According to CBS News, the letter claims that the vapor-producing electronic nicotine delivery systems were being intentionally marketed to children and underage teenagers through the use of ad campaigns featuring cartoon-like characters, and attractive varieties such as candy or fruit-flavored products.
“At the same time, e-cigarettes are becoming more affordable and more widely available as the use of regular cigarettes decline as they become more expensive and less socially acceptable,” the news website added. “Last year, about 18 percent of U.S. adults said they were tobacco smokers, down from 19 percent in 2011… Without regulation, e-cigarettes can be sold to minors in states that don't restrict sales, critics point out.”
Forbes staff writer Daniel Fisher said that the e-cigarette market is valued at an estimated $1.7 billion and is growing, in part because the devices are not covered by the advertising restrictions and other penalties levied against the tobacco industry under the 1998 Master Settlement Agreement.
“That agreement, which pumps about $6 billion a year into state treasuries (and hundreds of millions of dollars more into the bank accounts of the politically connected private attorneys who helped negotiate it), covers conventional tobacco cigarettes, not e-cigs that deliver pure nicotine by heating it with a battery-powered device,” Fisher said.
“The AGs, in their letter, urge the FDA to fold e-cigs into the regulatory framework established under the Tobacco Control Act,” he added. “That would mean no more Super Bowl ads, and restrictions on sales to minors.

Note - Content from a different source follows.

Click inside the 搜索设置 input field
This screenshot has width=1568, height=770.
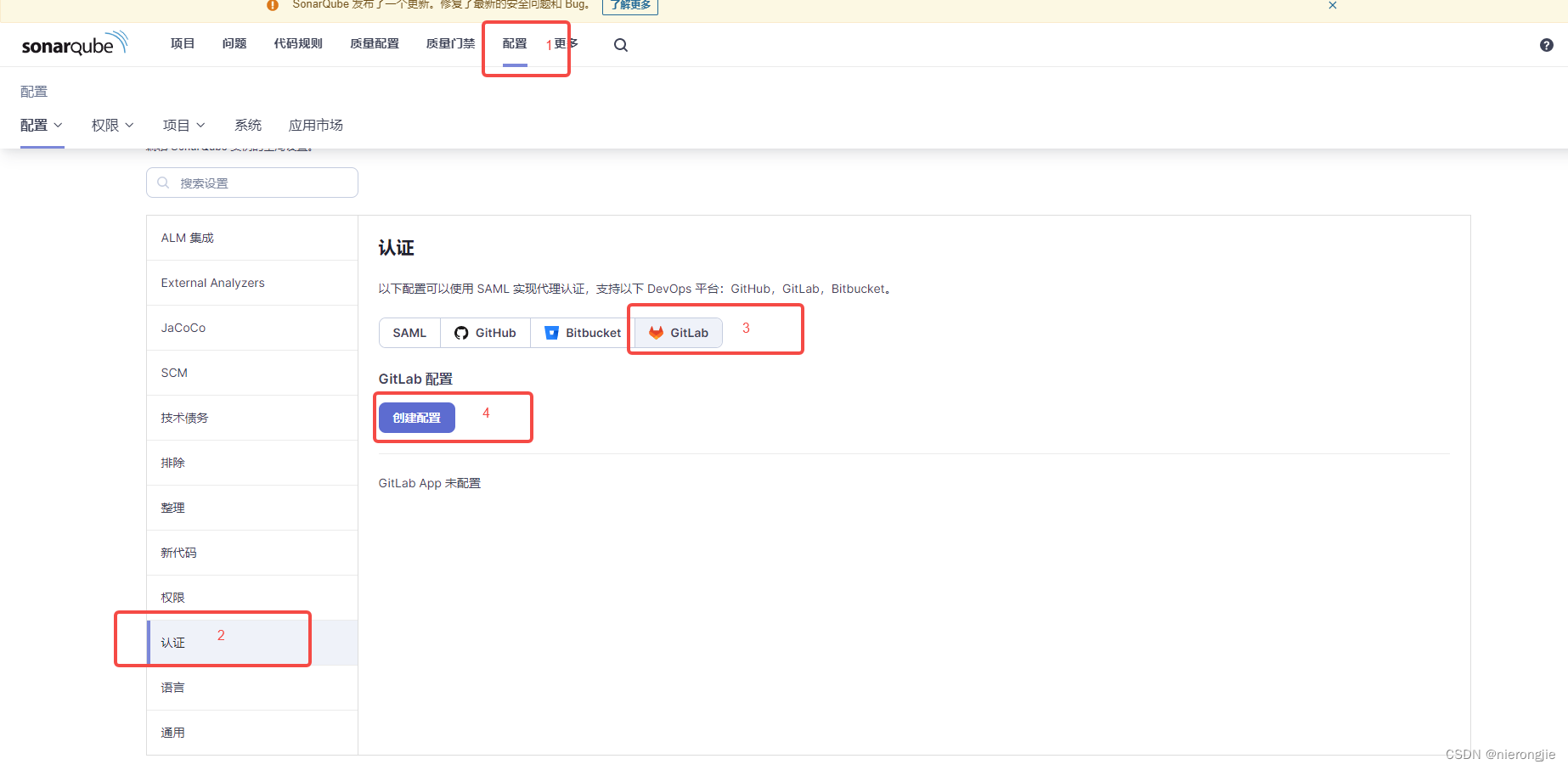255,183
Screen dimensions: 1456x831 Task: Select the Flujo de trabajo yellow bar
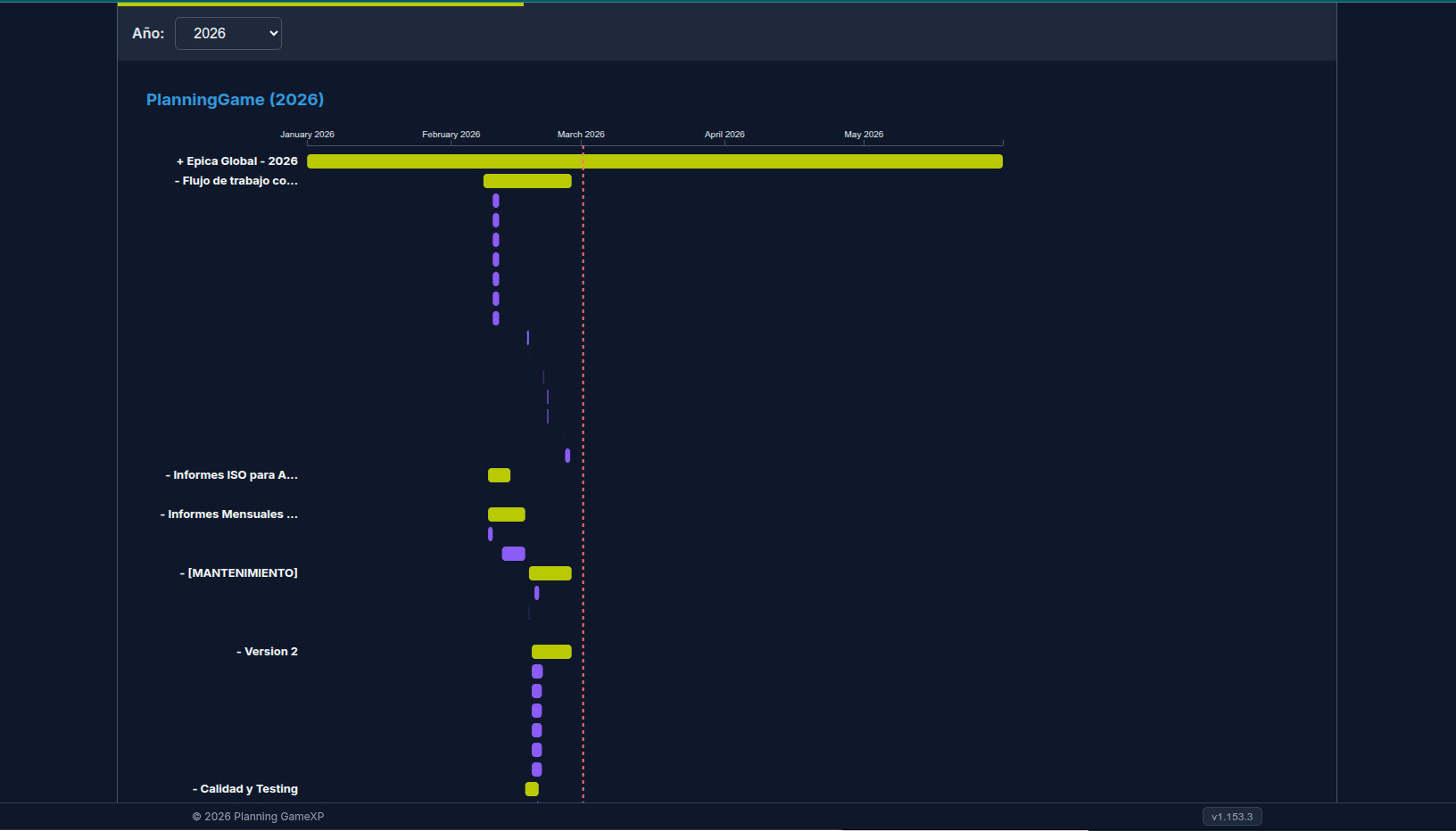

It also might put a dent in the galloping increase in e-cig sales, which threatens to undermine the master settlement and the finances of the states that signed it.”
Currently, the FDA said that electronic cigarettes that are marketed for therapeutic purposes are regulated by the agency’s FDA Center for Drug Evaluation and Research (CDER). The FDA’s Center for Tobacco Products (CTP) only regulates cigarettes, cigarette tobacco, roll-your-own tobacco and smokeless tobacco. However, the agency also noted that in September 2010, they issued a series of letters to manufacturers of the devices, warning those companies of various violations of the Federal Food, Drug, and Cosmetic Act.
Meanwhile, experts continue to debate the potential health benefits of the devices when compared to traditional cigarettes, as well as their usefulness as smoking cessation devices. Stanton Glantz, director of the Center for Tobacco Control Research and Education at the University of California at San Francisco (UCSF), told the Washington Post that there was “no question that e-cigarettes deliver fewer [toxic substances] than conventional cigarettes, but the question of how much less is still not clear.” He said that large-scale, randomized trials were needed to prove their safety.
Similarly, Lauren Odum, a pharmacist at the University of Missouri at Kansas City (UMKC), said that she and her colleagues reviewed research into the topic and discovered “a lot of anecdotal evidence from patients” stating that e-cigarettes were “very helpful” to smokers looking to kick the habit. However, she added that the data was primarily from surveys and that the results were “skewed, because people who have a positive experience are more likely to report back.”